Notable: A perfect score — joins GPT 5.5 and DeepSeek V4 Pro as the third model to achieve 10/10 on this question. This is a well-defined conceptual question where the answer is thoroughly documented in Kubernetes documentation, which plays to the local model’s strengths. The PSP replacement context and label-based enforcement mention show understanding beyond just naming the three levels.
google/gemma-4-31b (LOCAL) — 9/10
Strengths:
- All three levels correctly named: Privileged, Baseline, Restricted
- Accurate descriptions of each level’s purpose and what each level restricts
- Mentions all three enforcement modes (enforce, audit, warn)
- Notes PSP replacement context — correctly identifies PSA as the successor to PodSecurityPolicy
- No factual errors
Weaknesses:
- Could have provided more specific field-level details for what each level enforces
Notable: A strong score, joining the large 9/10 group alongside Opus 4.7, Sonnet, Gemini 3 Flash, MiniMax M2.7, Qwen 3.6 Plus, DeepSeek V4 Flash, and Kimi K2.6. This is Gemma 4 31B’s highest score across all quiz questions and demonstrates that well-documented conceptual knowledge plays to the model’s strengths. The mention of enforcement modes and PSP replacement context adds value beyond just naming the three levels.

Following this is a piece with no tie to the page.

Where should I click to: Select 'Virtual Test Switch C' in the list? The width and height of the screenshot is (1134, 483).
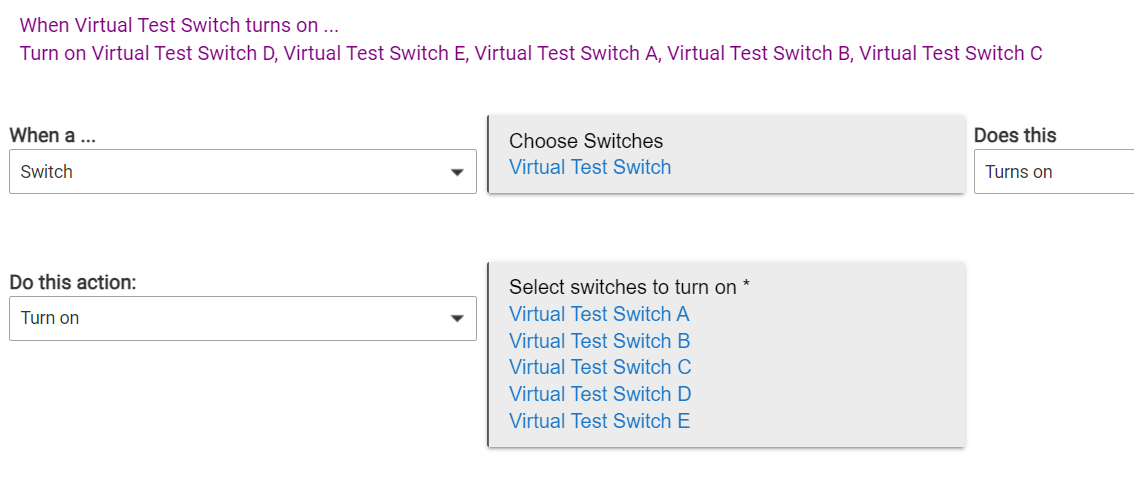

anthropic/claude-opus-4.8 — 10/10
Strengths:
- All three levels correctly named: Privileged, Baseline, Restricted
- Accurate descriptions of each level matching official documentation
- Good PSA context — covers enforcement mechanism and PSP replacement
- No factual errors
Weaknesses: None significant.
Comparison vs Opus 4.7 (9): Improvement. Achieves a perfect score with more complete additional context.
Notable: Joins GPT 5.5, DeepSeek V4 Pro, and Qwen-35b as the fourth model to achieve 10/10 on this question. The Anthropic family’s PSS knowledge improves with each generation: Opus 4.6 (8), Opus 4.7 (9), Opus 4.8 (10).
Key Findings
-
All models answered correctly: As the scoring notes predicted, this is a basic question and all five models correctly identified Privileged, Baseline, and Restricted.
-
Differentiation is in depth and additional context: The gap between models comes from enforcement modes, PSA details, and the specifics of what each level restricts — not from getting the core answer wrong.
-
Gemini 3 Flash and Claude provided the most complete answers: Both included enforcement modes and namespace-level application, giving the reader a more complete picture of how PSS works in practice.
-
GPT 5.4 was unnecessarily brief: Offering to elaborate without doing so is a weaker approach than just providing a thorough answer upfront.
-
MiniMax M2.5’s PCI-DSS claim is a fabrication: The official PSS documentation makes no reference to PCI-DSS compliance. This is the only factual error across all five responses.